> **What you should do**
Set the pictures aside and write down, exactly as they appear, the lines from the one containing "Task: Click the" through the end of the material.

> **Data for review**
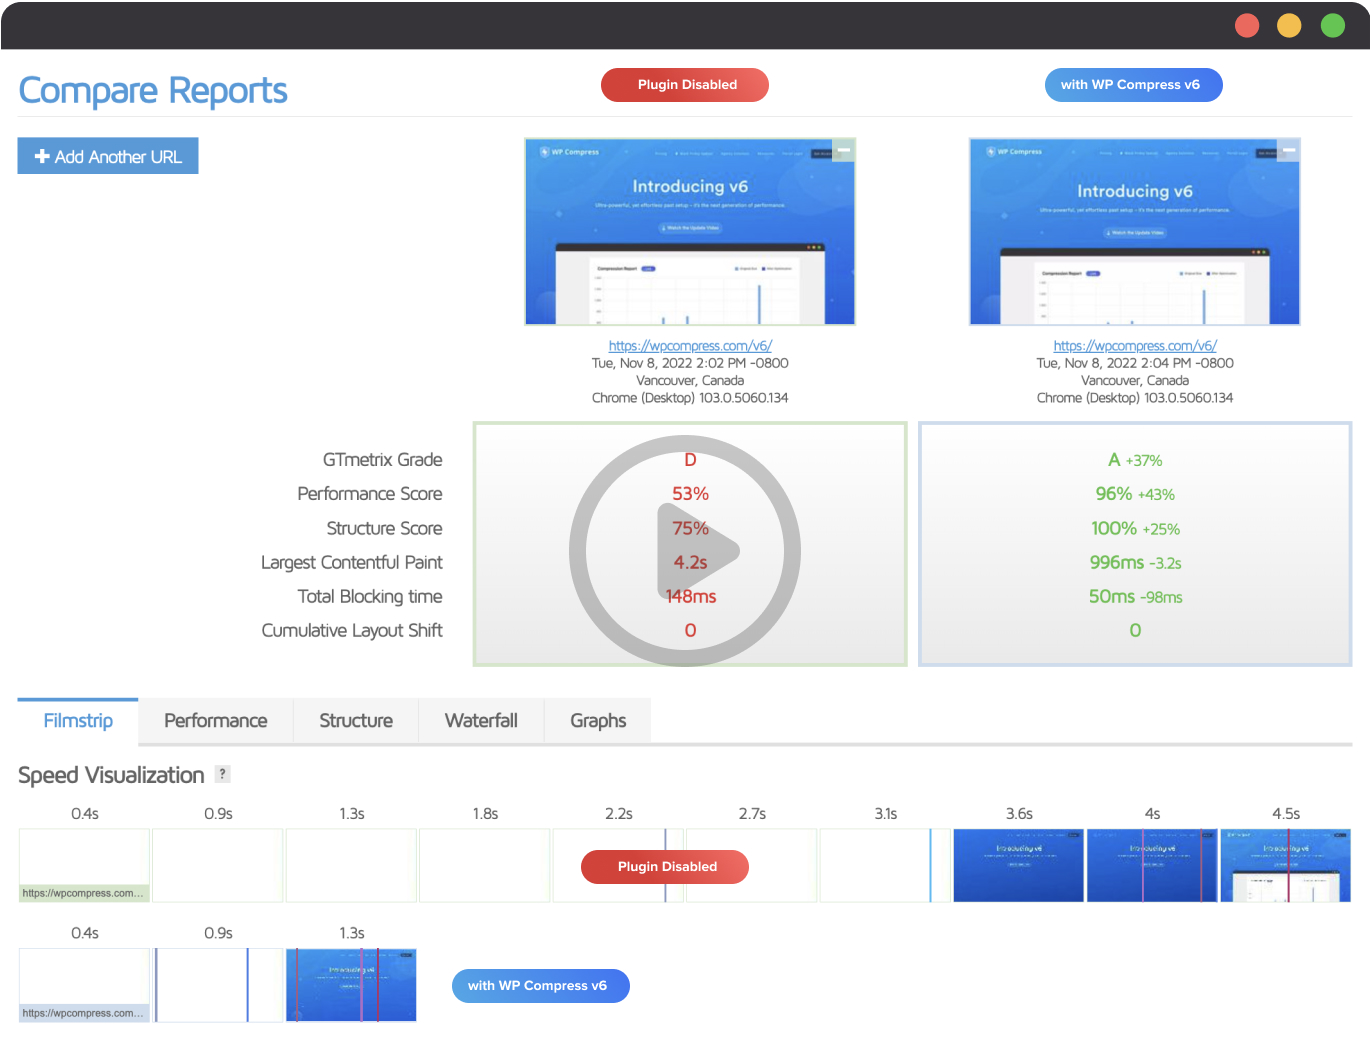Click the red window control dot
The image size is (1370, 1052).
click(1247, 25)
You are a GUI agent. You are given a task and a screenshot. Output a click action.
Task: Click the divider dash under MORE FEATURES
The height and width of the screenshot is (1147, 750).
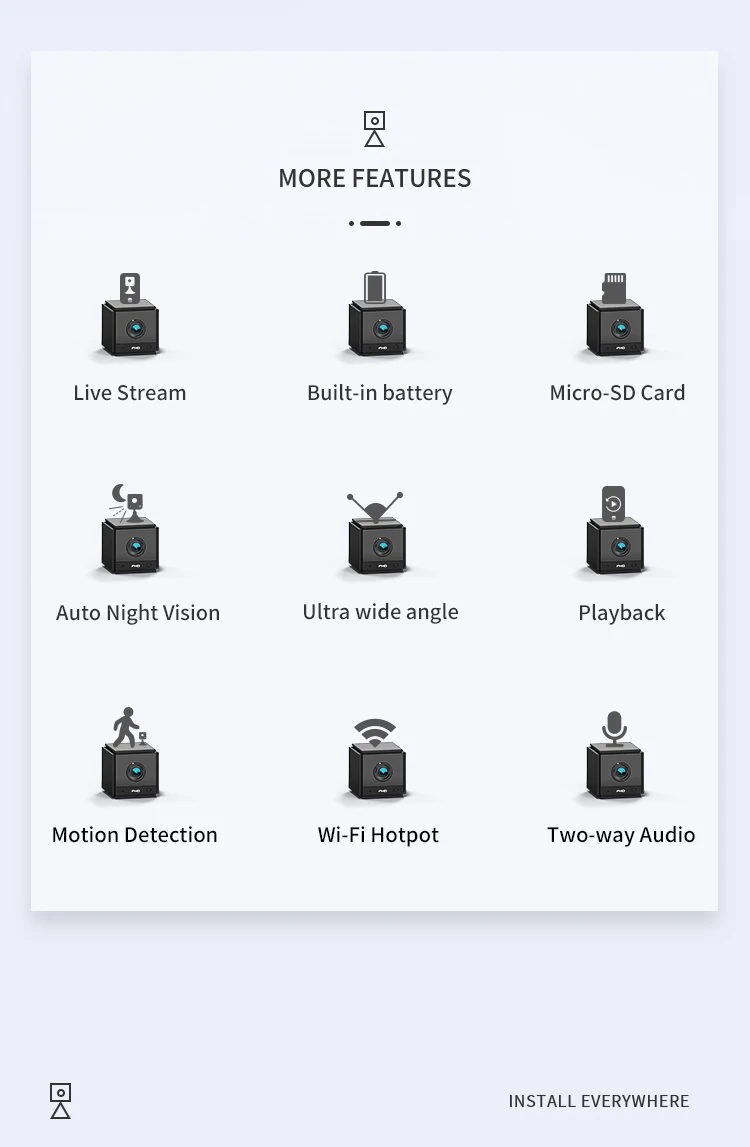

> **Solution to the problem**
Task: Click the divider dash under MORE FEATURES
The height and width of the screenshot is (1147, 750).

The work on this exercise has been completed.